A possibility for heuristical specification is to note the pre-goal achieved state and perform a direct specification, or perhaps a number of specifications on the rule (creating a bunch of mutations). The rule can then be removed, as at least one of the children should be on the right track towards an optimal rule.
Another issue is that of covering which does not find the most general rule. For instance, the generated rules would sometimes create rules which included the onFloor(X) (tied to clear(X)) condition simply because the actions it used to cover all dealt with rules on the floor. The only solution to this I can currently think of is finding the actions proposed by the rule and crossing them with the valid actions of the same type, and ensuring they match. If the valid actions have more actions than the rule predicts, then the rule is not general enough. But this could undo the progress made with the above paragraph’s specialisation mutation.

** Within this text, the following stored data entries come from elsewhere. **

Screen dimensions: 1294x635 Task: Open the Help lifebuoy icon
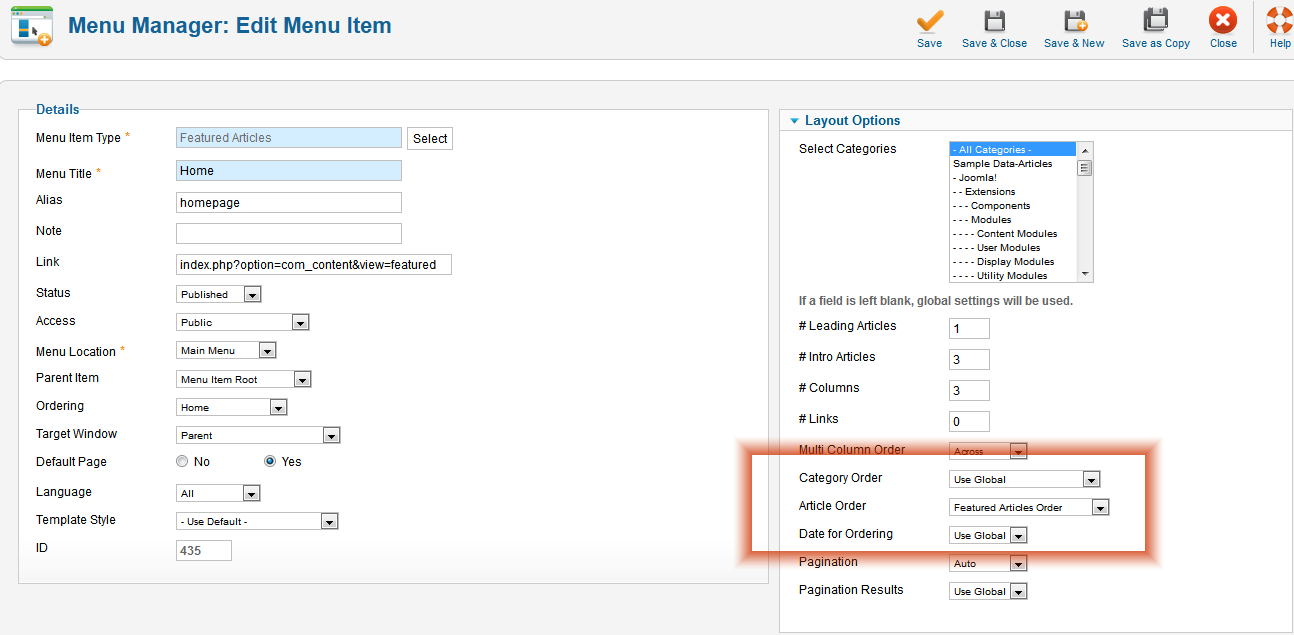click(x=1279, y=21)
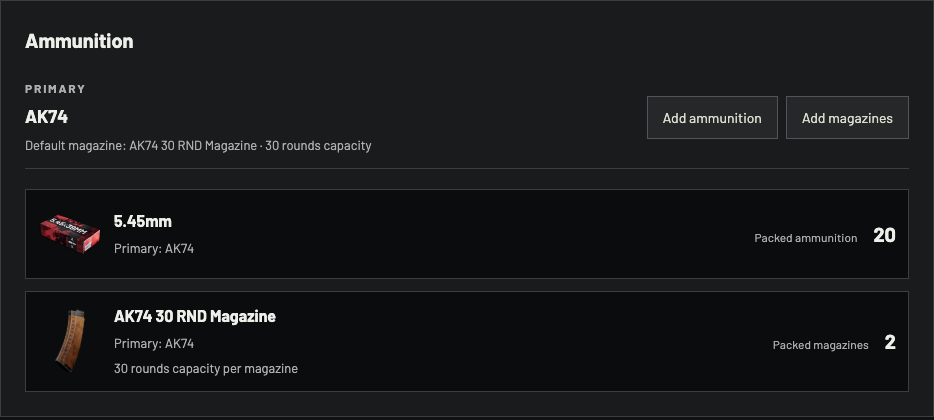
Task: Open the AK74 30 RND Magazine title
Action: pyautogui.click(x=195, y=316)
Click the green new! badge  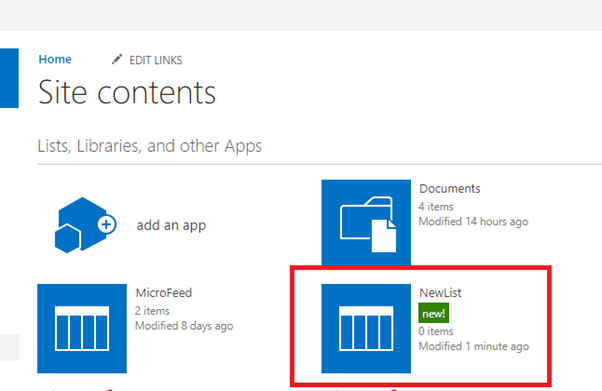click(x=433, y=313)
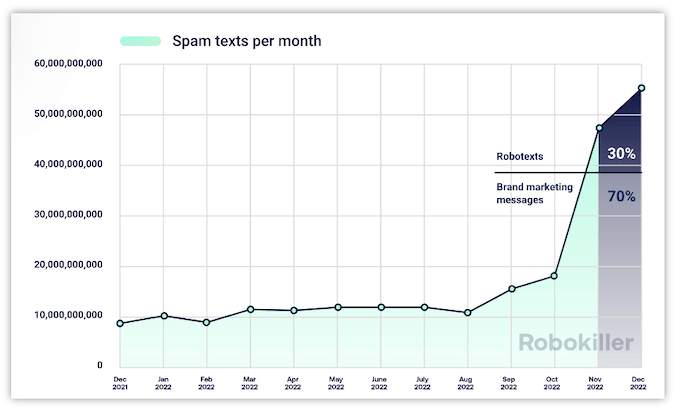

Perhaps during covering creation the unification needs to occur over ALL rules, not just until it senses no change. This still has a small chance of creating onFloor(X) rules. Maybe mark which rules have attained maximum generality and which haven’t and for every rule that hasn’t attained maximum generality, cover it until it does (or has seen enough states, as it may be impossible to attain maximum generality). Using this marking system, rules which are mutants of maximally general rules can avoid being re-generalised.
PhD Progress: Covering non-necessary terms
Posted by Sam on January 22nd, 2010 under PhD Project • No Comments
When covering an action from the state, it is likely that non-necessary terms (with regards to the action in question) will also be in the rule (such as on(X,Z), where Z isn’t part of the action). An example of such a rule is:
on(a,c) & cl(a) & on(b,d) & cl(b) -> move(a,b)
Note that ‘c’ and ‘d’ aren’t part of the action so when the action is inversely subsumed, these need to be put into variables of sorts. However, if they were given concrete named variables, they may cause problems when unifying later, as the variables would need to be checked if they can sumsume one-another.
A possible fix for this (though perhaps too rough), is to swap these variables with special terms ‘_’ (don’t care, again seen in FOXCS). These don’t care terms can be anything (within type constraints) and do not necessarily have to be inequal to one-another ‘_(1)’ can equal ‘_(2)’. However, on creation of the final rule for the action, these ‘_’ terms need to be concretely put into variable terms, though again without the inequals predicate bounding them from each other.
Currently this issue isn’t a big one, but this is mostly due to the small domain size and lack of background predicates being included in the observations.
The process of inversely substituting terms could be performed with Replacements, but I have a feeling it may proceed more smoothly by using writing the actions in string form and using the existing rule parser to create the rules. Strings hold advantage by allowing simple equality checks, omission of state terms and dealing with state terms, and special behaviour when parsing the rule (‘_’ term).